> Problem statement: Search the entries below for the string "agent" and copy the lines that hold it.

Stored items:
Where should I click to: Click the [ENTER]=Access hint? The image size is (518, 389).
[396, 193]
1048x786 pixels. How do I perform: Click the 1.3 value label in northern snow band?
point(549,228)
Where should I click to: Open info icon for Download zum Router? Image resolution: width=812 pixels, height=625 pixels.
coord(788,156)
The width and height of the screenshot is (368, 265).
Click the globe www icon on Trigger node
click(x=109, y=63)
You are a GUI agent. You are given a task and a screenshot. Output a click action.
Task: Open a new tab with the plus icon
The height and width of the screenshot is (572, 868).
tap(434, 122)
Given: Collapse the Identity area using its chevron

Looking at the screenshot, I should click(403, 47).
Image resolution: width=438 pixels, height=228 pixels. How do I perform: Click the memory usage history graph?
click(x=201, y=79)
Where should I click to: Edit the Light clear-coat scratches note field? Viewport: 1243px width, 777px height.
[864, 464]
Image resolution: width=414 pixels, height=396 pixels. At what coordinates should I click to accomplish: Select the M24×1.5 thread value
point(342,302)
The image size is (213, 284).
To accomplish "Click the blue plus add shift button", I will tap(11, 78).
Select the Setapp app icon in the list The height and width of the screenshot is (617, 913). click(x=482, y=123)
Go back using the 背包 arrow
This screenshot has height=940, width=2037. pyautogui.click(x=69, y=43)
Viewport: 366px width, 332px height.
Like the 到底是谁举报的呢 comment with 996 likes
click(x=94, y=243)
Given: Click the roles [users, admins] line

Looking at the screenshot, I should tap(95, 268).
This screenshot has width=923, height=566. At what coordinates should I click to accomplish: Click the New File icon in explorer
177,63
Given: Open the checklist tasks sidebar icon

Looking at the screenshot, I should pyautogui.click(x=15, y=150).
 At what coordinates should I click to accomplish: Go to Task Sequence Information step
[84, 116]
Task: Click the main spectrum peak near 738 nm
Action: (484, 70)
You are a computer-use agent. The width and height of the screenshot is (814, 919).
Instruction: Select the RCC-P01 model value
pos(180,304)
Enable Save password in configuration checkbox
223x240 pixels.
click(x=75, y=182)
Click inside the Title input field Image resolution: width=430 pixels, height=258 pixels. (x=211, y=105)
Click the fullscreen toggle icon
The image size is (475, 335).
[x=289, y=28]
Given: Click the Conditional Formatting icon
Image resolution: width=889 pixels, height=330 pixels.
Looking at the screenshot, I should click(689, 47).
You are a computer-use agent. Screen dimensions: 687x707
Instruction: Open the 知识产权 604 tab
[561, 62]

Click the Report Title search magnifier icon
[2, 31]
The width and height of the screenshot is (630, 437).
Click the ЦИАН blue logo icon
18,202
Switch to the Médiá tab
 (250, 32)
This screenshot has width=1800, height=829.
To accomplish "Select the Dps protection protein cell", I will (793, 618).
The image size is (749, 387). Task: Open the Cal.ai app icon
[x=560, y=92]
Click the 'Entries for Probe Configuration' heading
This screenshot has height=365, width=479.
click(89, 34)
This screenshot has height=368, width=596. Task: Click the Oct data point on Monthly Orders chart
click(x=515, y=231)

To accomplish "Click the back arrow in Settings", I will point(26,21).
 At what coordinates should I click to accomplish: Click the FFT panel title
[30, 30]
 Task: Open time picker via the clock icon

> Response to this exercise:
You are a GUI agent. You are given a task and a screenshot. Output a click action.
You are a computer-use agent. The width and height of the screenshot is (814, 919).
You are a computer-use agent. Screen dimensions: 687x707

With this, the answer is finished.